47. On ne doit prendre ce parti extrême, dans sa propre capitale, qu'en cas de nécessité absolue et bien évidente pour tous.
À l'égard d'une ville de province, et surtout d'une ville ennemie, ce parti est plus souvent admissible.
Si, en février 1848, le dernier Gouvernement s'était retiré, avant l'abdication du roi, à Chaillot, dans l'anse de la Seine limitée par la route de Neuilly, en conservant le Champ de Mars, l'École militaire et les Invalides, comme tête de pont offensive, sur la rive gauche du fleuve, il eût peut-être sauvé la monarchie, sans avoir même besoin d'occuper d'autre position extérieure et voisine que Vincennes.
* * * * *
Des hommes d'état, dont nous allons résumer ci-dessous les idées, avaient pensé que ce parti extrême de l'évacuation, tout décisif qu'il est contre une émeute, ne doit être pris, même dans une ville de province, qu'en cas d'une absolue nécessité et dans les circonstances exceptionnelles suivantes:
1° Alors que la collision, n'ayant pas de couleur politique, doit naturellement cesser après l'exaspération passagère qui y a donné lieu.

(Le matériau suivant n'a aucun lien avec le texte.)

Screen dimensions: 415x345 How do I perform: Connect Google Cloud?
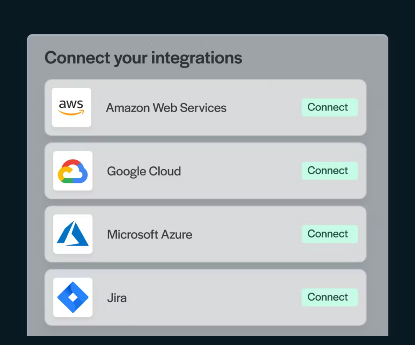click(x=329, y=170)
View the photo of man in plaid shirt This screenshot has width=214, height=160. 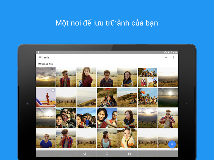point(66,77)
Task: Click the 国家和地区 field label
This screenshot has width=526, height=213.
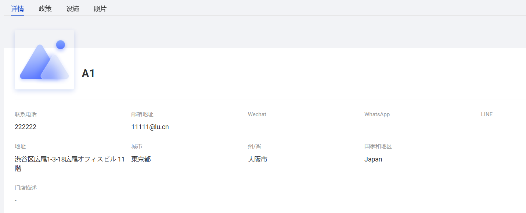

2° Quand la révolte, abandonnée à elle-même, pourra mieux juger les difficultés de sa position et les conséquences de ses excès.
3° La faiblesse numérique d'une garnison cernée au milieu d'une population nombreuse, moitié exaspérée et hostile, moitié indifférente ou terrifiée.
4° La chance, soit de périr faute de vivres, de munitions et de communications avec le pouvoir central ou les secours; soit de compromettre l'honneur du drapeau; soit de faiblir ou de succomber, au milieu d'un débordement de flot révolutionnaire, à l'influence duquel il est urgent de se soustraire, sont aussi des motifs pour évacuer le théâtre de la lutte.
49. Ce parti, bien hasardeux dans une capitale, doit être pris vigoureusement et non comme une fuite, présage d'une chute définitive par l'affaiblissement de tous les dévouements, la dispersion de tous les pouvoirs, l'abandon de tous les moyens d'action.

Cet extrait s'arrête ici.